THE TASK — Reproduce the rows below verbatim, beginning with the first row and stopping after the line that contains "point(269,76)".

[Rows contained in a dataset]

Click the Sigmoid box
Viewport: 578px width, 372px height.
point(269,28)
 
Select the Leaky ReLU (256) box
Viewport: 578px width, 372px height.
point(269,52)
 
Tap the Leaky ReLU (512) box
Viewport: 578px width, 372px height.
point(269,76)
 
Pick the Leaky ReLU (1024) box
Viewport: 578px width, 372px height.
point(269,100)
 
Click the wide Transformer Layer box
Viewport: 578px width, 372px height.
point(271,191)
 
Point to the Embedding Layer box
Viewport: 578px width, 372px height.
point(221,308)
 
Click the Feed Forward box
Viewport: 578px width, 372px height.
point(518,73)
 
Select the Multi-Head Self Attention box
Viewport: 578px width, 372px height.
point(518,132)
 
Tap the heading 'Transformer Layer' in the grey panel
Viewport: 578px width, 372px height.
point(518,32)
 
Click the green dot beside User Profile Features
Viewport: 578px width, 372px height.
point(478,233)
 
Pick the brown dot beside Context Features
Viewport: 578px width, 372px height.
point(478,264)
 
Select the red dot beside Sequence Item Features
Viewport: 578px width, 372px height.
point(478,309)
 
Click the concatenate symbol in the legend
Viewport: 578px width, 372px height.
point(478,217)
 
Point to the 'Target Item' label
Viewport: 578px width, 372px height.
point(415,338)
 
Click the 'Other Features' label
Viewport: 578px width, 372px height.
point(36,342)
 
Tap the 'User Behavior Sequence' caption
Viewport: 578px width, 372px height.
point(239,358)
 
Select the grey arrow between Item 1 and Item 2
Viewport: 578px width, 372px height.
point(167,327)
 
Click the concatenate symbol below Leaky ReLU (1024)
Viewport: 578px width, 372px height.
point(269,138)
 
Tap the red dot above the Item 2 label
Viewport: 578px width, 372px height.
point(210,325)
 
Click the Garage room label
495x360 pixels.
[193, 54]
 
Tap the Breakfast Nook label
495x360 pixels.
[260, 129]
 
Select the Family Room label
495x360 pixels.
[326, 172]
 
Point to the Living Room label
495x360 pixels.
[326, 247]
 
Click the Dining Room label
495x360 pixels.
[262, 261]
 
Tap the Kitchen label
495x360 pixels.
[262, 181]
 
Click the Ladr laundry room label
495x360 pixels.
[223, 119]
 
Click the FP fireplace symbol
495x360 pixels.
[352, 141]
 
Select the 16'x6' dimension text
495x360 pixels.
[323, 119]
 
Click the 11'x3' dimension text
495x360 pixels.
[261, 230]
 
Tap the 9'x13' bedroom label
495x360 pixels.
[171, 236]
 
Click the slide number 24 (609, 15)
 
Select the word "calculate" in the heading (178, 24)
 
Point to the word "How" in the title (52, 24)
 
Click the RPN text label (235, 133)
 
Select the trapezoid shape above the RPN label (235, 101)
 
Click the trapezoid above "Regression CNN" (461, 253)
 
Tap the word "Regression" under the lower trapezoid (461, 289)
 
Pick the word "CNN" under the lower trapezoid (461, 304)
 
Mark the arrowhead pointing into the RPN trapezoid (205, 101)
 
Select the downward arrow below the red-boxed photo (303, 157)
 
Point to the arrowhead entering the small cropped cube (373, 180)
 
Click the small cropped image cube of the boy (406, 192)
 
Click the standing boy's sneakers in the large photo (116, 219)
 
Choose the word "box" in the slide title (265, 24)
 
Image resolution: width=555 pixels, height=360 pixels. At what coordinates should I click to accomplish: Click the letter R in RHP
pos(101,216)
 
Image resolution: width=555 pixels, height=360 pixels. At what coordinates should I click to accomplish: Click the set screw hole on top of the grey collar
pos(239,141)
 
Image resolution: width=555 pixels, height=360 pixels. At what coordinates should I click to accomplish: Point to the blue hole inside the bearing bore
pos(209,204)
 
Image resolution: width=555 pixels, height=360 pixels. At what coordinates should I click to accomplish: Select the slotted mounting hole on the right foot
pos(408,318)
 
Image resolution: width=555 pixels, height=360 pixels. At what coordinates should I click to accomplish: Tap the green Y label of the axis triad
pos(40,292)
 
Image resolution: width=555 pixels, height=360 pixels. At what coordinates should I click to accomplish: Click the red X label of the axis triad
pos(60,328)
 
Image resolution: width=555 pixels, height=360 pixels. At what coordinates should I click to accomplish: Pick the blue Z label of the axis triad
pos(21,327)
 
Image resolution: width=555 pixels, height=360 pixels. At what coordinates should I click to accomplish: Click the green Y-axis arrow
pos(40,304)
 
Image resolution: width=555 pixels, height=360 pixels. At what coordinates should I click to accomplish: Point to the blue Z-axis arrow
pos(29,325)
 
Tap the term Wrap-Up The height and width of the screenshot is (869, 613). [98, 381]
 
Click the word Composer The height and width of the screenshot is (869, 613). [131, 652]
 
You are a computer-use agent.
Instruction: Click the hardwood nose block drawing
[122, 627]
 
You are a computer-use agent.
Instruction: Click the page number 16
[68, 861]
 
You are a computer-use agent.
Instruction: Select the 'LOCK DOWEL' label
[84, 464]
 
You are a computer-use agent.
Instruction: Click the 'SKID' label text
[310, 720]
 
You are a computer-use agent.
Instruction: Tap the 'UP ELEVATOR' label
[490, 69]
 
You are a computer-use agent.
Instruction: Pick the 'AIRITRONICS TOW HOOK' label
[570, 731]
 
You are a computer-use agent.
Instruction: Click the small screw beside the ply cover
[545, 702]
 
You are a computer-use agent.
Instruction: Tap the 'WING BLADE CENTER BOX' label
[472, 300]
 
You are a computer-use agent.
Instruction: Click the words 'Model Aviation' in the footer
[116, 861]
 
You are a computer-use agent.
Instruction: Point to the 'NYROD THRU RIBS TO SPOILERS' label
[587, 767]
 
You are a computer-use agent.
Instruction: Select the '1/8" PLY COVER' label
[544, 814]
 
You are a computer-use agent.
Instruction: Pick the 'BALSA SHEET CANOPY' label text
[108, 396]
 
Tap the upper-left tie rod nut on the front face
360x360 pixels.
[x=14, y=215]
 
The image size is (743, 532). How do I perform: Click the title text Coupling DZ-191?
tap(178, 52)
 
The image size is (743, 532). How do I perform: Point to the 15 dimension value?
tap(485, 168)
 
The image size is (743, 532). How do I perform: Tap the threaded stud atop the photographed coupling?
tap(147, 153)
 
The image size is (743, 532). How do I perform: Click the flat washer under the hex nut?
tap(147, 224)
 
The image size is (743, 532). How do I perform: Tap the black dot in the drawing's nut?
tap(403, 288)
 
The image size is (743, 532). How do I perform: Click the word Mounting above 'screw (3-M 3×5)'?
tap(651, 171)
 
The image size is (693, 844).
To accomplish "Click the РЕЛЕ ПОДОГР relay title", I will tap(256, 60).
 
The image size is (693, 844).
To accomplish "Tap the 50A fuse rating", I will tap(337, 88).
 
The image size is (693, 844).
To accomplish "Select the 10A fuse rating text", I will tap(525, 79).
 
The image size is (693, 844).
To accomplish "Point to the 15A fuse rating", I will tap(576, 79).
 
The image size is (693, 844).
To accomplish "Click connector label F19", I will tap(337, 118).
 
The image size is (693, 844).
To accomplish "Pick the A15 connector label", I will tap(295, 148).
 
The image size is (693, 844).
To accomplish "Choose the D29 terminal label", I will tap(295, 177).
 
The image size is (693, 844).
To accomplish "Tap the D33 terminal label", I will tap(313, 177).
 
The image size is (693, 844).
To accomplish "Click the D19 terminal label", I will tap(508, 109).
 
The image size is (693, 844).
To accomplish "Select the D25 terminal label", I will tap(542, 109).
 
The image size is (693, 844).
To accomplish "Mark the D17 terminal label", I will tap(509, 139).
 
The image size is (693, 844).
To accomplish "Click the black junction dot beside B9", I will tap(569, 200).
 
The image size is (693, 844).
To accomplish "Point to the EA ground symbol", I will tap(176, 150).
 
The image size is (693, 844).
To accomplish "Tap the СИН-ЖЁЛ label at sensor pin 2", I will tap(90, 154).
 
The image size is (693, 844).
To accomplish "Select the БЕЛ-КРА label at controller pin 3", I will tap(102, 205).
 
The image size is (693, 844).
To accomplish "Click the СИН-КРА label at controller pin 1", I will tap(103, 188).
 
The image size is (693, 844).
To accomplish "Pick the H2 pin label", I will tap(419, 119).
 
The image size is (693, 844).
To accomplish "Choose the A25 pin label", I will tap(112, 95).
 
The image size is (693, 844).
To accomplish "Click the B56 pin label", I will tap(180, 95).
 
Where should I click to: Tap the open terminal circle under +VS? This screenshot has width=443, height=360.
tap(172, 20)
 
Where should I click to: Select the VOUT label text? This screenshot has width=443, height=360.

SOLUTION —
Click the Sigmoid box
Viewport: 578px width, 372px height.
point(269,28)
 
Select the Leaky ReLU (256) box
Viewport: 578px width, 372px height.
point(269,52)
 
Tap the Leaky ReLU (512) box
Viewport: 578px width, 372px height.
point(269,76)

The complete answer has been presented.